## Dokumenttext

Nicole Hosp (AUT), 2007
GEPA/Andreas Troester
Ski-WM

Wie Hosp in Aare die Skination erlöste

Die Möglichkeit einer WM 2019 ohne Medaille der ÖSV-Damen ist groß, denn die Chance auf Schadensbegrenzung in den technischen Bewerben ist eher gering. Mut gibt Nicole Hosp, die vor zwölf Jahren in Aare dem WM-Erwartungsdruck standgehalten und im Riesentorlauf damals für die erste und einzige Goldmedaille der Damen gesorgt hatte.

Die Stimmung im ÖSV-Team war 2007 zu diesem Zeitpunkt der WM mit der aktuellen nicht zu vergleichen, weit schlechter, die Ausgangslage war aber auch ganz anders gewesen. Der Erwartungsdruck galt als enorm, waren die ÖSV-Damen als heiße Anwärterinnen auf Gold in jeder Disziplin nach Aare gekommen. Ein WM-Titel blieb in den Speed-Disziplinen und in der Kombi aber aus, die Raunzerei begann. Im Vergleich zur laufenden WM war es jedoch Jammern auf sehr hohem Niveau.

## Einträge
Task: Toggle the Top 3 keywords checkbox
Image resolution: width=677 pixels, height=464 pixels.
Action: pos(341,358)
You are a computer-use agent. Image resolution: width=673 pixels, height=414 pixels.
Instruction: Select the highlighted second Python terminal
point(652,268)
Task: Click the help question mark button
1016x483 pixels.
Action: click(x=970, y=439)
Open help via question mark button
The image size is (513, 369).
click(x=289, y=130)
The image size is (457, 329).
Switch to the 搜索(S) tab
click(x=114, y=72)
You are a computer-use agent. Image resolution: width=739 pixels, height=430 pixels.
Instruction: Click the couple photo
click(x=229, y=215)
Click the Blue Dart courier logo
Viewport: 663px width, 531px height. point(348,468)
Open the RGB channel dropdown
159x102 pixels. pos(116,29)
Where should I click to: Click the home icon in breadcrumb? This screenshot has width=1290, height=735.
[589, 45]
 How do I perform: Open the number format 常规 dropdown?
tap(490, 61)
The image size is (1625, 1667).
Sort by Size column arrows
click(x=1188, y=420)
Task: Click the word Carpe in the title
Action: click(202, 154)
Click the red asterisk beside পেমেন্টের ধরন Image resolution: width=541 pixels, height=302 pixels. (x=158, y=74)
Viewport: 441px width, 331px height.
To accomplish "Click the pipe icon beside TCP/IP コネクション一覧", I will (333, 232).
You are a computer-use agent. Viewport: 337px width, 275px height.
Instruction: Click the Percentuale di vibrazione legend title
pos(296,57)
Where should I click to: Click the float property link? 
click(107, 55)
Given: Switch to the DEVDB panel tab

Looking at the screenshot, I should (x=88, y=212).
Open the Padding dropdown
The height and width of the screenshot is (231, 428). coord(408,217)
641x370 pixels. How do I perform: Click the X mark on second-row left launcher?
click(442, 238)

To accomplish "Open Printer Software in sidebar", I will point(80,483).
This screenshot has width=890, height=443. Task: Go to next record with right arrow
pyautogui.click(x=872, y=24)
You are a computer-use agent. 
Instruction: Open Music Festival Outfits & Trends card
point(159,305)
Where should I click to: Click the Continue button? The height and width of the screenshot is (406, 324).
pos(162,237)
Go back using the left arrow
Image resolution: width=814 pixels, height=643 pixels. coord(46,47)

## Aufgabe 1
Schreiben Sie aus dem Text über Nicole Hosp den Abschnitt wortgetreu ab, der mit „Die Möglichkeit einer“ beginnt und sich bis einschließlich „sehr hohem Niveau.“ erstreckt.
## Aufgabe 2
Nennen Sie alle verschiedenen Wörter mit Bindestrich, die im Text über Nicole Hosp vorkommen, und führen Sie jedes nur einmal auf.

## Endgültige Antwort 1
Die Möglichkeit einer WM 2019 ohne Medaille der ÖSV-Damen ist groß, denn die Chance auf Schadensbegrenzung in den technischen Bewerben ist eher gering. Mut gibt Nicole Hosp, die vor zwölf Jahren in Aare dem WM-Erwartungsdruck standgehalten und im Riesentorlauf damals für die erste und einzige Goldmedaille der Damen gesorgt hatte.

Die Stimmung im ÖSV-Team war 2007 zu diesem Zeitpunkt der WM mit der aktuellen nicht zu vergleichen, weit schlechter, die Ausgangslage war aber auch ganz anders gewesen. Der Erwartungsdruck galt als enorm, waren die ÖSV-Damen als heiße Anwärterinnen auf Gold in jeder Disziplin nach Aare gekommen. Ein WM-Titel blieb in den Speed-Disziplinen und in der Kombi aber aus, die Raunzerei begann. Im Vergleich zur laufenden WM war es jedoch Jammern auf sehr hohem Niveau.

## Endgültige Antwort 2
Ski-WM
ÖSV-Damen
WM-Erwartungsdruck
ÖSV-Team
WM-Titel
Speed-Disziplinen